O fato é que muitas pessoas ainda pensam como deve ser desconfortável ter que ficar usando aqueles óculos “maiores” e, talvez, por isso a RV não tenha deslanchado como achávamos que aconteceria alguns anos atrás. Mas a ideia de Metaverso, os jogos play to earn, NFT’s e novas invenções que aparecem dia após dia nas blockchains, fazem com que a realidade virtual retome seu protagonismo. 

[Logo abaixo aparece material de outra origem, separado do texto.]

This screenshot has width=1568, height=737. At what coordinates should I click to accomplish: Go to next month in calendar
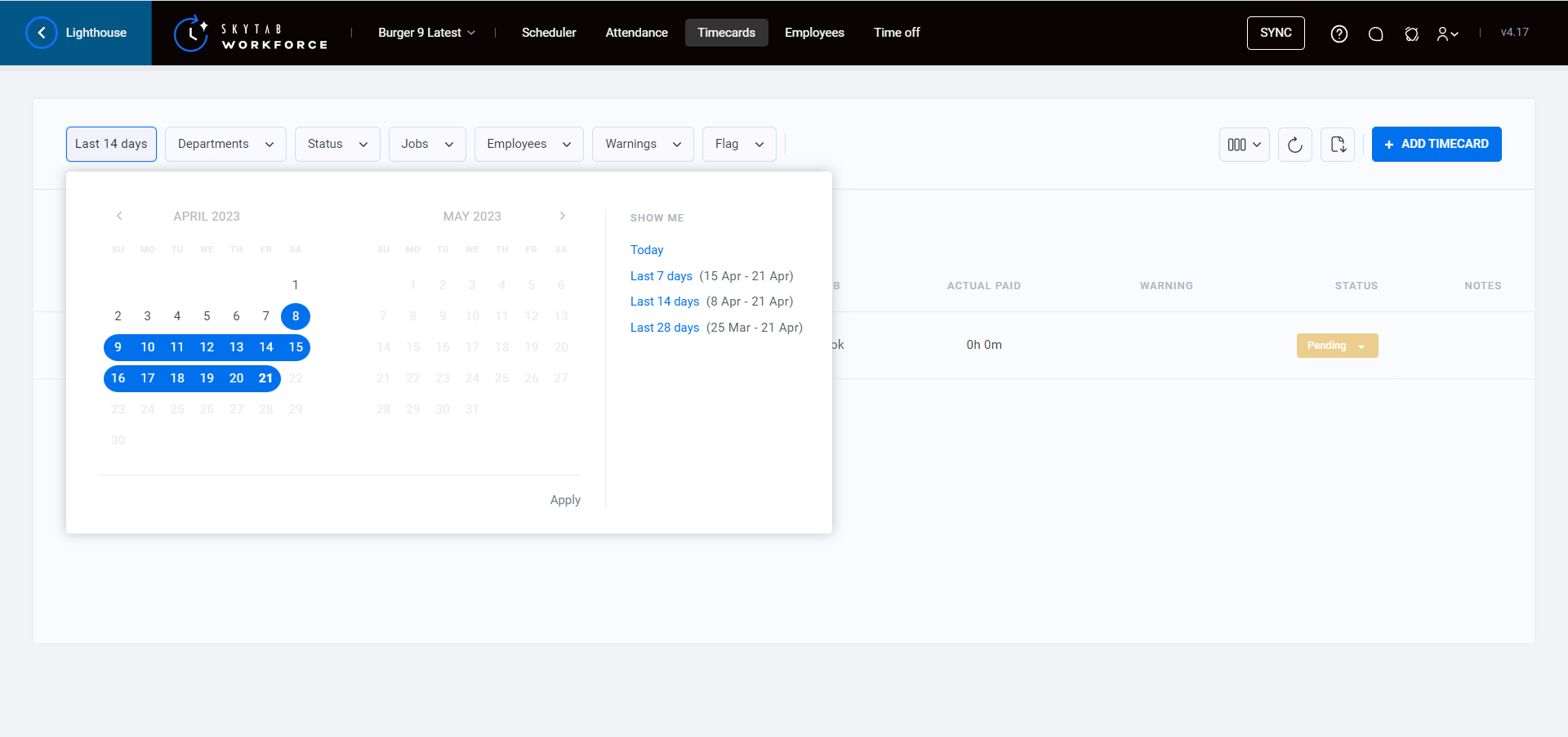point(562,216)
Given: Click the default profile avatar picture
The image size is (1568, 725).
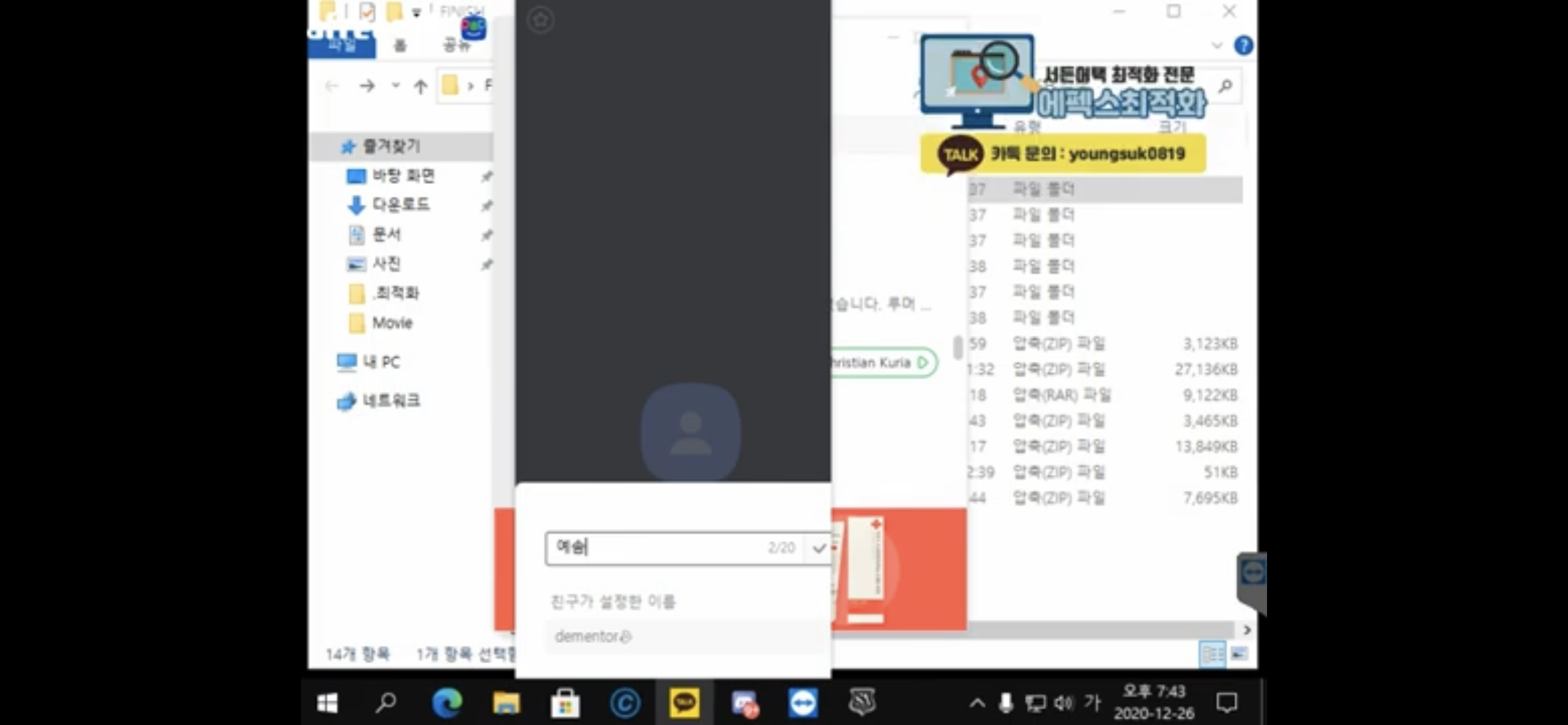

Já existem diversos projetos que têm como foco tornar acessível e popularizar as formas de se utilizar essa tecnologia, são eles:

Óculos Quest 2

Desenvolvido pelo Facebook, com esse acessório é possível jogar, fazer esportes guiados e aprender danças, entre outras coisas, como se estivesse dentro dos games.

Projeto Cambria

Também desenvolvido pelo Facebook, o Cambria incluirá recursos que atualmente não são possíveis em outros dispositivos de realidade virtual. Novos sensores no acessório permitirão que seu avatar virtual mantenha contato visual com outros avatares e ainda reflita suas expressões faciais. Segundo a empresa, isso permitirá que as pessoas com quem você está interagindo virtualmente tenham uma melhor noção de como você está se sentindo naquele momento. Confira aqui.

Ray Ban Stories

Imagem: Divulgação/Ray Ban

Desenvolvido pela Ray Ban em parceria com adivinhe quem? Facebook! São óculos de grau e de sol inteligentes, com vídeo e áudio e que combinam a tecnologia do Facebook com o estilo da Ray-Ban. Tirar fotos, gravar vídeos, ouvir músicas e fazer chamadas, além de compartilhar conteúdos nas suas mídias sociais, estará logo ali, ao alcance dos seus olhos.  Veja aqui

E as novidades e rumores não param por aí. Há grande especulação sobre o lançamento para este ano dos óculos de Realidade Virtual e Aumentada da Apple. 

O que mais será que vem por aí? Seguimos atentos.